[TASK TO COMPLETE] Below are some records. Write out the line that contains "Where should I" and all lines after it, exactly, but not the pictures.

(Stored data)

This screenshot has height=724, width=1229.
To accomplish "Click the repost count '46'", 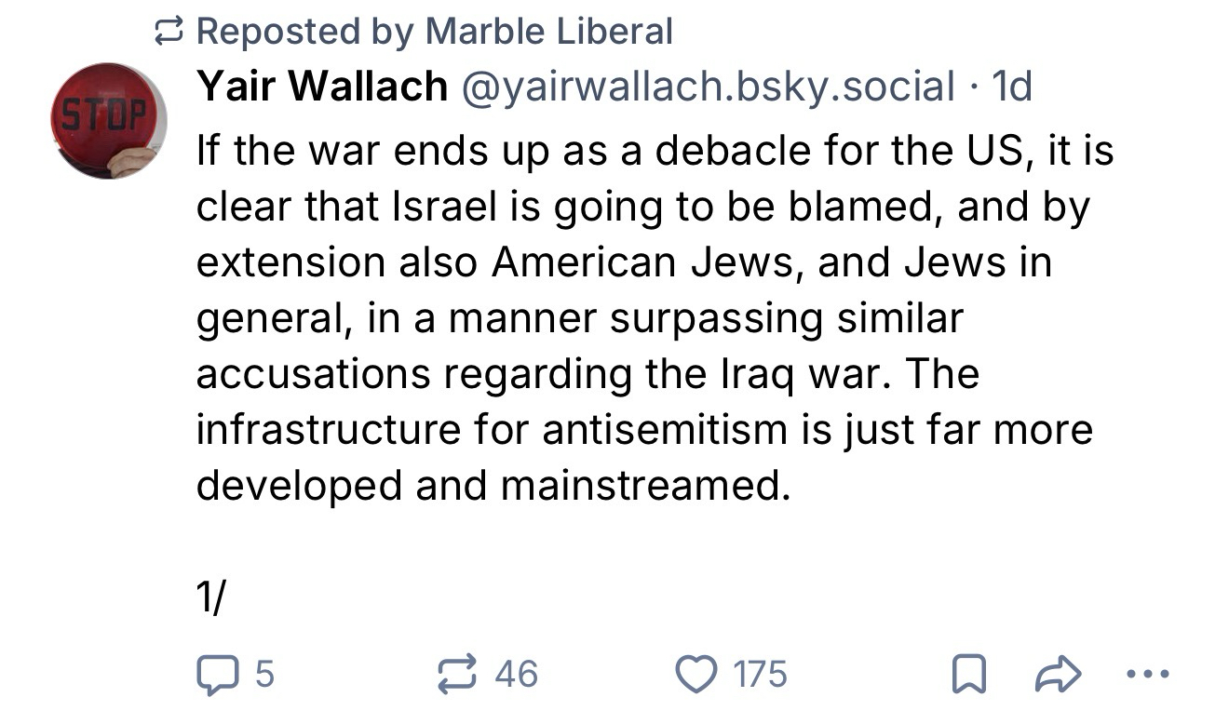I will [517, 674].
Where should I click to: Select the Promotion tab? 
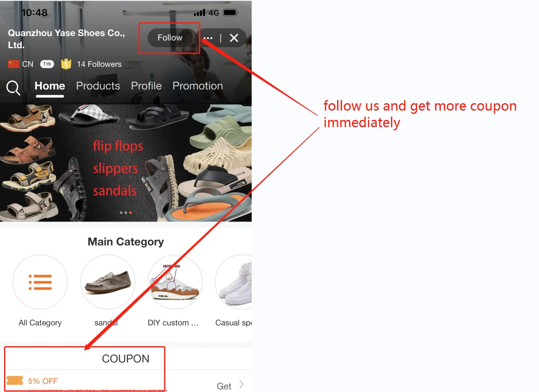tap(198, 86)
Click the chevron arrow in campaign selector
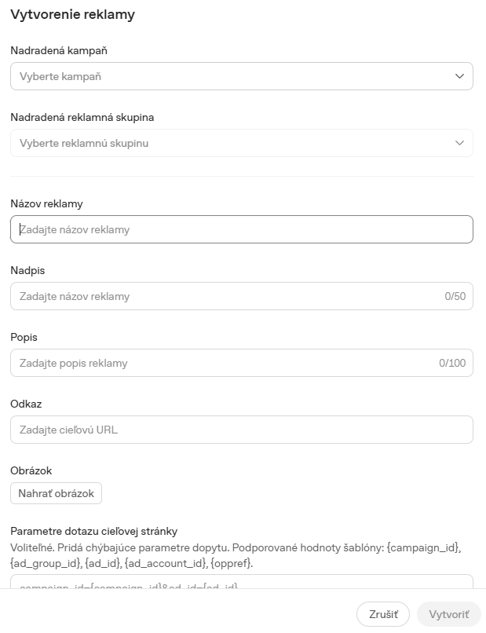486x633 pixels. click(x=459, y=76)
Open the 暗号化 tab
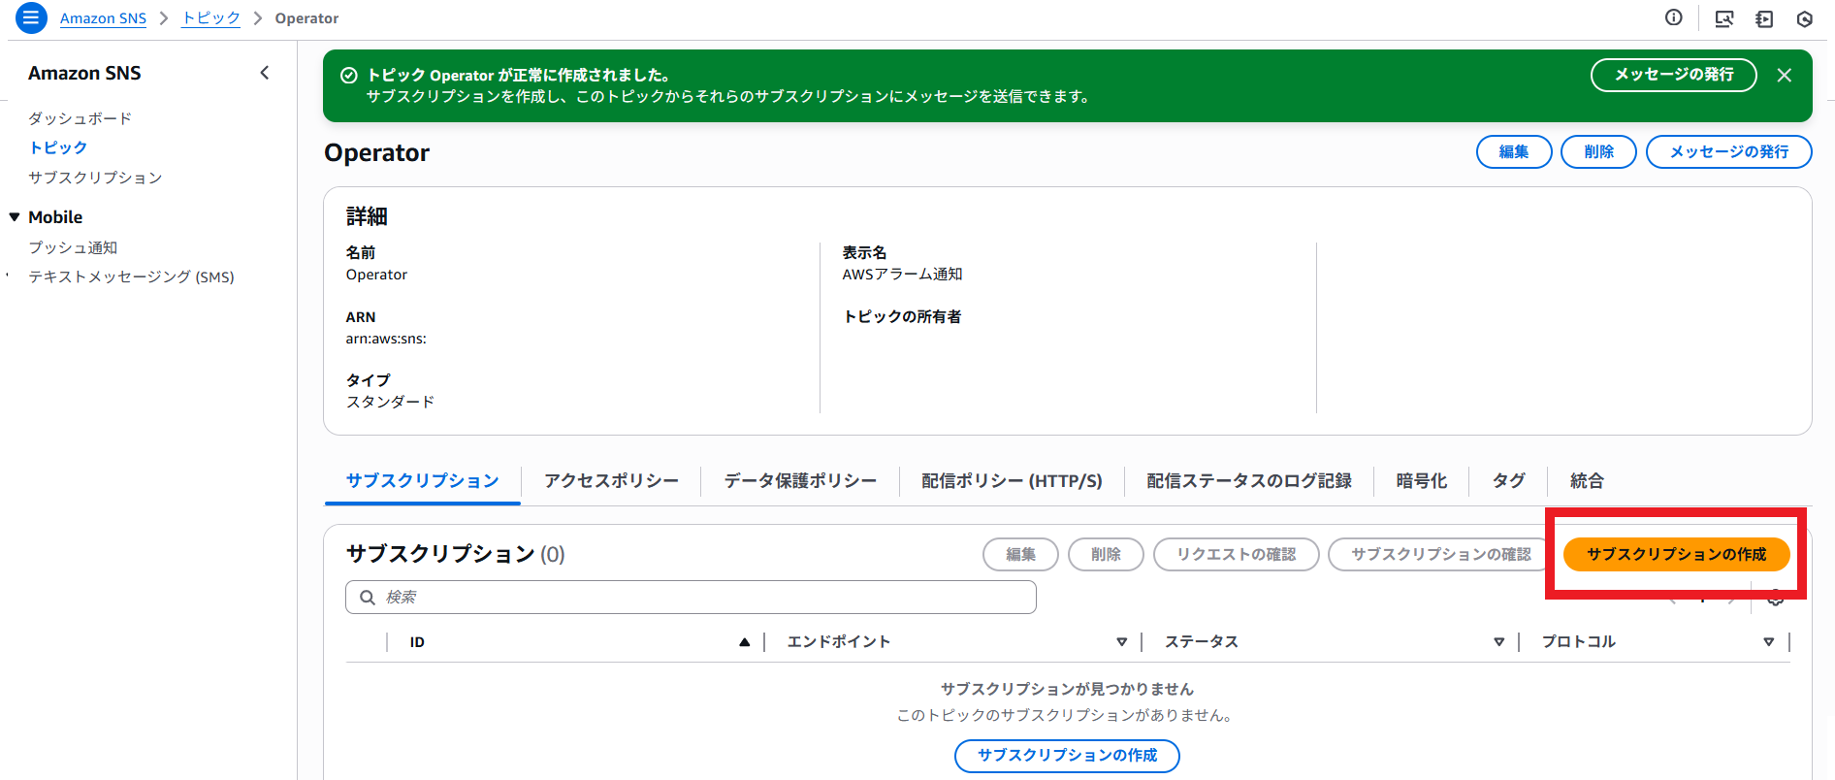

[RESULT FOR THIS EXERCISE]
Where should I click to: Select the Promotion tab? 
tap(198, 86)
Click the chevron arrow in campaign selector
486x633 pixels. click(x=459, y=76)
Open the 暗号化 tab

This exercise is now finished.